_What to work on_. The lines from the one with "Click the floppy disk save icon" through the last line below are to be copied exactly; no other lines are to be returned.

::::::::

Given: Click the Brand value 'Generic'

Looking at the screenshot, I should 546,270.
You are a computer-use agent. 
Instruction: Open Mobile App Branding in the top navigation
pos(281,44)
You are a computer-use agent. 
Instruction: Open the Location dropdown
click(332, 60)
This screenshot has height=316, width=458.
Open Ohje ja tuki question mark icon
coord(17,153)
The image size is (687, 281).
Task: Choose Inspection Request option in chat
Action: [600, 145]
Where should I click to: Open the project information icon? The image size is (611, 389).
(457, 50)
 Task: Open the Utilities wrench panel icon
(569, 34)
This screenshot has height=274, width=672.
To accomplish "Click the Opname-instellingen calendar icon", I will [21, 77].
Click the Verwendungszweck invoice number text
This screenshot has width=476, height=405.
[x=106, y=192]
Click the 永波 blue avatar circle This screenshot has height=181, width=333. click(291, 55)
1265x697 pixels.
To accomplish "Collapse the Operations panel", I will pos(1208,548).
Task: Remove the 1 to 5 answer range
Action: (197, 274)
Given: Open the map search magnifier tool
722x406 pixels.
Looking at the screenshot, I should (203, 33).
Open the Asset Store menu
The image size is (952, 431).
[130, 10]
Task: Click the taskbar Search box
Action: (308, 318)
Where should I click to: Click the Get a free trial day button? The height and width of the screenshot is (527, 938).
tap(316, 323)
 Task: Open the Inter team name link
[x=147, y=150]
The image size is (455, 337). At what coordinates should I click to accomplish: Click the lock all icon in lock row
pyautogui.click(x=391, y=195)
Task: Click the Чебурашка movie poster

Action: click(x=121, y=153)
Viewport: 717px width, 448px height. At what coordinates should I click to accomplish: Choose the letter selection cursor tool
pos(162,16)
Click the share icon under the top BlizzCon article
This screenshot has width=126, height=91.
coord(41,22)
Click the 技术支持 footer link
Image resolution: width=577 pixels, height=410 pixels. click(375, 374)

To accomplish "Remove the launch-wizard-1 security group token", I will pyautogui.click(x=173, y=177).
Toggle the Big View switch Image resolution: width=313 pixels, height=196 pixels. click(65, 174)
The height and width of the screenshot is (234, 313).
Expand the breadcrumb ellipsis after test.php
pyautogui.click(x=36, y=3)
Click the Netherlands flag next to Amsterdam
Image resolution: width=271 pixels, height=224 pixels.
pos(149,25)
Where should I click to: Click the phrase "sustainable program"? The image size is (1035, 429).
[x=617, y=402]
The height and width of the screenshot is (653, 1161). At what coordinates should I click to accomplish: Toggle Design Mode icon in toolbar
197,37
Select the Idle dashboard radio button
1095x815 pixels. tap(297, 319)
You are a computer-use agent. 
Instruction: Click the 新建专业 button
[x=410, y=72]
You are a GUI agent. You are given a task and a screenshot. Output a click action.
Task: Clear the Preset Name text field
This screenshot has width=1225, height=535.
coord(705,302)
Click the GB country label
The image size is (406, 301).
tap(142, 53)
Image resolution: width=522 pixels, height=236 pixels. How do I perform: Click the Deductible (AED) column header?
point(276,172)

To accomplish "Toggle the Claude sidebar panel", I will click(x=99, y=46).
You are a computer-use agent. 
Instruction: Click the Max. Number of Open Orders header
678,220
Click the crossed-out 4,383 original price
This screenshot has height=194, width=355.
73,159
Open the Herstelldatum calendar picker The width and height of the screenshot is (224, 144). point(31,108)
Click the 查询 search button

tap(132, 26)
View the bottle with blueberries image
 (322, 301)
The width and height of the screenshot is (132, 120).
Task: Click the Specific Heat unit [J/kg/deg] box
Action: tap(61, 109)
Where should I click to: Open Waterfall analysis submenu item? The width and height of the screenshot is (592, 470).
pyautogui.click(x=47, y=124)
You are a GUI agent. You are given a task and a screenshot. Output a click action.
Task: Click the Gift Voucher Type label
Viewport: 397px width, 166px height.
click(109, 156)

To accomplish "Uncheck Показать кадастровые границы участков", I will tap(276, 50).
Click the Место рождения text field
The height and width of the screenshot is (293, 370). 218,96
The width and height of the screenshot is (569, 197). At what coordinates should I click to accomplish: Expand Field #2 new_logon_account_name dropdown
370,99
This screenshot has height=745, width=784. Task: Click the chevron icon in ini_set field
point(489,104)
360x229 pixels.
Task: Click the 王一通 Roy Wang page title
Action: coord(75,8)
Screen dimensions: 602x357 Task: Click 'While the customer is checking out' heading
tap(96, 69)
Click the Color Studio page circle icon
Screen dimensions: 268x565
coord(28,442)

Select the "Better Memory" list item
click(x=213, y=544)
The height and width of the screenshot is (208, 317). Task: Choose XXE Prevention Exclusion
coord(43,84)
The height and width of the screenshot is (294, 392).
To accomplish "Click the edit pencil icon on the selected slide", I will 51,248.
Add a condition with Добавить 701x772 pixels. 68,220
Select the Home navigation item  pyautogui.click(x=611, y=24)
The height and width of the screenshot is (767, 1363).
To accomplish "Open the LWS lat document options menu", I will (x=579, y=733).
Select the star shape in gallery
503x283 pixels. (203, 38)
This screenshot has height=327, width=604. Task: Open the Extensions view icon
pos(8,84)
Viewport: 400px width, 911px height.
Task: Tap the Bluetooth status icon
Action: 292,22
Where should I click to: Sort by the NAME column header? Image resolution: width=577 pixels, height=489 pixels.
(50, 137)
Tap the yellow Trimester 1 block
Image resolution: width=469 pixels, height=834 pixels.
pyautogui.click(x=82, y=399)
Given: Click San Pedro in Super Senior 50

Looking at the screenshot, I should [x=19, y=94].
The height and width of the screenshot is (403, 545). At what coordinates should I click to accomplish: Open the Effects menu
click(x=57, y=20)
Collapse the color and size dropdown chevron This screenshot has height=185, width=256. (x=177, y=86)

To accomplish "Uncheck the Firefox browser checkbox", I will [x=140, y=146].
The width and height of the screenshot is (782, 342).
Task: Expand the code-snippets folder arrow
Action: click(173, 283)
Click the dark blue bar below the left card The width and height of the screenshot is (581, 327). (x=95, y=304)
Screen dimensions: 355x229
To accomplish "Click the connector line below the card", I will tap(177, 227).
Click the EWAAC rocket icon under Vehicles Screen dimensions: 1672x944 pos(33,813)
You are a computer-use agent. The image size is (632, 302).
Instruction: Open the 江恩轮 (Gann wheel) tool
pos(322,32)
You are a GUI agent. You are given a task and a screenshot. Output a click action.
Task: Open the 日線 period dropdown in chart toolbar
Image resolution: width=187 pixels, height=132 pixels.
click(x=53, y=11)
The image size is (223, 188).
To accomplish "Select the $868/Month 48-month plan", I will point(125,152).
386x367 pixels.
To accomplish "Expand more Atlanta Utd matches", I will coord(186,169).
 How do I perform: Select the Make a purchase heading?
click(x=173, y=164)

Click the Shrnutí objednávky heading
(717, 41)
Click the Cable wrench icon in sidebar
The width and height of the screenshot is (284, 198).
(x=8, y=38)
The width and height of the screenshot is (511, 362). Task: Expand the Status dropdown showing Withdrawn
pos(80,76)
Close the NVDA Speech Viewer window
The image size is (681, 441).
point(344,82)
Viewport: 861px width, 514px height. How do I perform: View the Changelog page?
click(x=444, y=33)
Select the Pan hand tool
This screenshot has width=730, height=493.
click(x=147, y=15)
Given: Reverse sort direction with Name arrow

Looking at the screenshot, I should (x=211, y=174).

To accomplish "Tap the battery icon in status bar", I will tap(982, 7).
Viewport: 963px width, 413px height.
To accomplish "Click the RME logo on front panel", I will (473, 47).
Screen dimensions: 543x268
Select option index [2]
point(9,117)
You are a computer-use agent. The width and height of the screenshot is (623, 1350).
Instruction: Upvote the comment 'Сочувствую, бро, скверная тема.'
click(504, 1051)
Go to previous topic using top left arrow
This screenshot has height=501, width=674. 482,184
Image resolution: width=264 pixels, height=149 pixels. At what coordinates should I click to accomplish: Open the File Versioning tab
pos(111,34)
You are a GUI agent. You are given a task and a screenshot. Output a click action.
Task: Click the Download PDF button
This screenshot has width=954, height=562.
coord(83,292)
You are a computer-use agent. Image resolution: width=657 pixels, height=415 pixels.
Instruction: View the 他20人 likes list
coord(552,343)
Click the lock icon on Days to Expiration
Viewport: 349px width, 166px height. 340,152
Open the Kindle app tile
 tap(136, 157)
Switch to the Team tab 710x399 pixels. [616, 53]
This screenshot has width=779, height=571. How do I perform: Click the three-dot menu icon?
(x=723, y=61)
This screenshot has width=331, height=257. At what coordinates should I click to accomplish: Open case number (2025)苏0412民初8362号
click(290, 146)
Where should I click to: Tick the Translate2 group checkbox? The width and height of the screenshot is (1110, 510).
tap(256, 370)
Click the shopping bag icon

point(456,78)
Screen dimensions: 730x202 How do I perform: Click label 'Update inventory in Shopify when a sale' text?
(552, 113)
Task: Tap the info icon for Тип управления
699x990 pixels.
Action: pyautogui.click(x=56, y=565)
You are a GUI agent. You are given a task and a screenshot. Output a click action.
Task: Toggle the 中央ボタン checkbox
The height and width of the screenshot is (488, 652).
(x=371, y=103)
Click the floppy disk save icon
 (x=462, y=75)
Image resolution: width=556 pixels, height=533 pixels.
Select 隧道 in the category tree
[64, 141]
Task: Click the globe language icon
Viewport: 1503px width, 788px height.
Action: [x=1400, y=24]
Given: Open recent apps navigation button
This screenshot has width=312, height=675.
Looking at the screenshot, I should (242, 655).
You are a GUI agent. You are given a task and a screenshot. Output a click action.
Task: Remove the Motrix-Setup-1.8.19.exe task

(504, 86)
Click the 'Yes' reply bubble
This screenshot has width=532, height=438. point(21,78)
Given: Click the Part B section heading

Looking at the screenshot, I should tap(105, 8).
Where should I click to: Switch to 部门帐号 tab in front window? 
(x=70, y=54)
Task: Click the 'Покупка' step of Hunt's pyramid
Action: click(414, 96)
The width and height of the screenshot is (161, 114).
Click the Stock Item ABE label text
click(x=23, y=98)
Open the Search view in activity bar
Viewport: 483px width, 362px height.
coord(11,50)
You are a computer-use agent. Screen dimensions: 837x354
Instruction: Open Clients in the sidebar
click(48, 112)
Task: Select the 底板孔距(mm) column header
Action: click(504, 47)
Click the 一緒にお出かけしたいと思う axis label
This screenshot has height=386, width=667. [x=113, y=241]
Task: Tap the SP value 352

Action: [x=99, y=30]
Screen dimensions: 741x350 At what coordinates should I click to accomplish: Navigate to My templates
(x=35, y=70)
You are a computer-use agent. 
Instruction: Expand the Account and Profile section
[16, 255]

::::::::

_Task response_.
Click the floppy disk save icon
 (x=462, y=75)
Image resolution: width=556 pixels, height=533 pixels.
Select 隧道 in the category tree
[64, 141]
Task: Click the globe language icon
Viewport: 1503px width, 788px height.
Action: [x=1400, y=24]
Given: Open recent apps navigation button
This screenshot has width=312, height=675.
Looking at the screenshot, I should (242, 655).
You are a GUI agent. You are given a task and a screenshot. Output a click action.
Task: Remove the Motrix-Setup-1.8.19.exe task

(504, 86)
Click the 'Yes' reply bubble
This screenshot has width=532, height=438. point(21,78)
Given: Click the Part B section heading

Looking at the screenshot, I should tap(105, 8).
Where should I click to: Switch to 部门帐号 tab in front window? 
(x=70, y=54)
Task: Click the 'Покупка' step of Hunt's pyramid
Action: click(414, 96)
The width and height of the screenshot is (161, 114).
Click the Stock Item ABE label text
click(x=23, y=98)
Open the Search view in activity bar
Viewport: 483px width, 362px height.
coord(11,50)
You are a computer-use agent. Screen dimensions: 837x354
Instruction: Open Clients in the sidebar
click(48, 112)
Task: Select the 底板孔距(mm) column header
Action: click(504, 47)
Click the 一緒にお出かけしたいと思う axis label
This screenshot has height=386, width=667. [x=113, y=241]
Task: Tap the SP value 352

Action: [x=99, y=30]
Screen dimensions: 741x350 At what coordinates should I click to accomplish: Navigate to My templates
(x=35, y=70)
You are a computer-use agent. 
Instruction: Expand the Account and Profile section
[16, 255]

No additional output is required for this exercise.